Pleading Standards Ninth Circuit Extends Supreme Court’s Omnicare Standard to Claims Brought Under Section 10(b)

Skadden, Arps, Slate, Meagher & Flom LLP

City of Dearborn Heights Act 345 Police & Fire Ret. Sys. v. Align Tech. Inc., No 14-16814 (9th Cir. May 5, 2017)

The Ninth Circuit affirmed the dismissal of a putative securities fraud class action brought under Sections 10(b) and 20(a) of the Securities Exchange Act and Securities and Exchange Commission (SEC) Rule 10b-5, holding that the pleading standards announced in Omnicare, Inc. v. Laborers District Council Construction Industry Pension Fund, 135 S. Ct. 1318 (2015), apply to claims brought under the Securities Exchange Act, and that the allegations here failed to satisfy those standards.

The plaintiff alleged that the defendants made false and misleading statements in press releases and public filings regarding the company’s goodwill valuation of a subsidiary it acquired in 2011. In 2012, defendants announced that the company was conducting interim goodwill impairment tests. The announcement led to a drop in the company’s stock price.

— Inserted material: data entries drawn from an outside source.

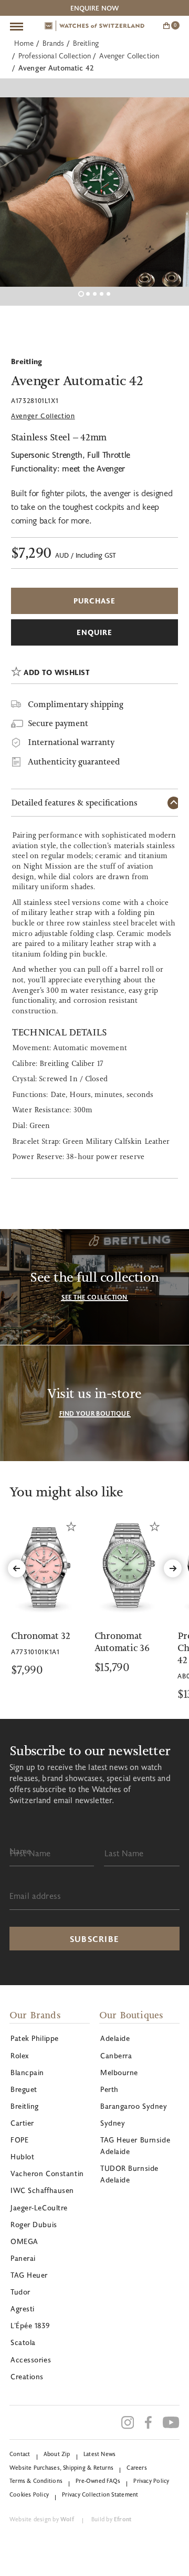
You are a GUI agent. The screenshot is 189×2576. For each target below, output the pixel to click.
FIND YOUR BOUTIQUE (94, 1413)
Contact (19, 2454)
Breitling (86, 43)
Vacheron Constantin (47, 2173)
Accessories (30, 2359)
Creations (27, 2376)
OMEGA (24, 2241)
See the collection (94, 1297)
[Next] (173, 1568)
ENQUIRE (95, 632)
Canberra (116, 2055)
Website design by (41, 2519)
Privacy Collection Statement (100, 2494)
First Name (30, 1852)
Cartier (22, 2123)
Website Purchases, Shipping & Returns (61, 2467)
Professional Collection (54, 56)
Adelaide (115, 2038)
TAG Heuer (29, 2275)
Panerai (23, 2258)
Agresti (22, 2308)
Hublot (22, 2156)
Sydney (112, 2123)
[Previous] (17, 1568)
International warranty (71, 742)
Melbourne (119, 2072)
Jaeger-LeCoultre (39, 2207)
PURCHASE (95, 601)
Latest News (99, 2454)
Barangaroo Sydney (133, 2106)
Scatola (23, 2342)
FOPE (19, 2140)
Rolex (19, 2055)
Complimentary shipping (75, 704)
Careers (137, 2467)
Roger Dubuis (33, 2224)
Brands (54, 43)
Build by (111, 2519)
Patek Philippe (34, 2038)
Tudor (20, 2292)
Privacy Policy (151, 2480)
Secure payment (58, 723)
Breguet (23, 2089)
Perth (109, 2089)
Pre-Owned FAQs (98, 2480)
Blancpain (27, 2072)
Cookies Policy (29, 2494)
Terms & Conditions (35, 2480)
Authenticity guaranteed (74, 761)
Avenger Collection (129, 56)
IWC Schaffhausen (42, 2190)
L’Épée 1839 (29, 2325)
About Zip (57, 2454)
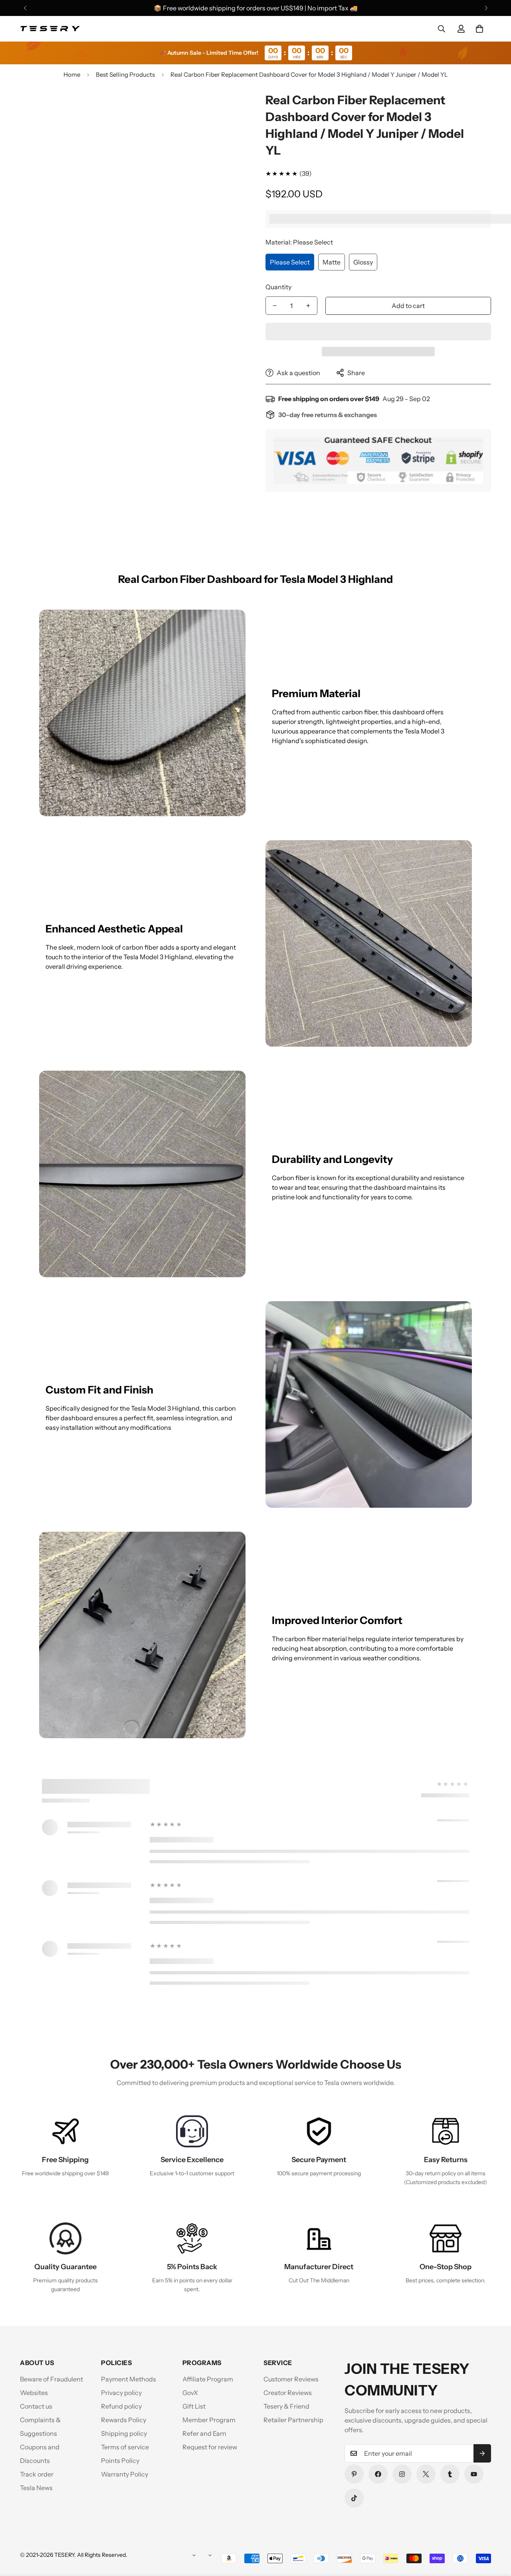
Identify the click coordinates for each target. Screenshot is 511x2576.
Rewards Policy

In affirming dismissal of the claims, the Ninth Circuit first held that goodwill valuations are statements of opinion because they are inherently subjective and depend on management’s opinion of fair value. Next, the panel held that the three standards for pleading falsity of opinions statements articulated in Omnicare, a case that involved Section 11 claims under the Securities Act, apply equally to Section 10(b) and Rule 10b-5 claims. Under Omnicare, a plaintiff can plead falsity under three theories: (1) a material misrepresentation theory, whereby the plaintiff must allege both that “‘the speaker did not hold the belief she professed’ and that the belief is objectively untrue”; (2) the theory that a statement of fact contained within an opinion statement is materially misleading, whereby “the plaintiff must allege that ‘the supporting fact [the speaker] supplied [is] untrue’”; and (3) a theory of omission, where the plaintiff must allege “facts going to the basis for the issuer’s opinion ... whose omission makes the opinion statement at issue misleading to a reasonable person reading the statement fairly and in context.” The panel held that to the extent the Ninth Circuit’s prior standard permitted plaintiffs to plead falsity by alleging that “there is no reasonable basis for the belief ” under a material misrepresentation theory of liability, the prior standard was “clearly irreconcilable” with Omnicare and was therefore overruled.

Under the proper Omnicare standard, the Ninth Circuit held, the complaint contained no allegations of subjective falsity and the plaintiff did not allege the actual assumptions that defendants relied upon in conducting their goodwill analysis. Absent such allegations, the court could not conclude that the defendants intentionally ignored the subsidiary’s artificially inflated revenue when conducting the goodwill analysis, such that the goodwill valuations was knowingly false or misleading when made.

This summary can be found in the September 2017 issue of Inside the Courts.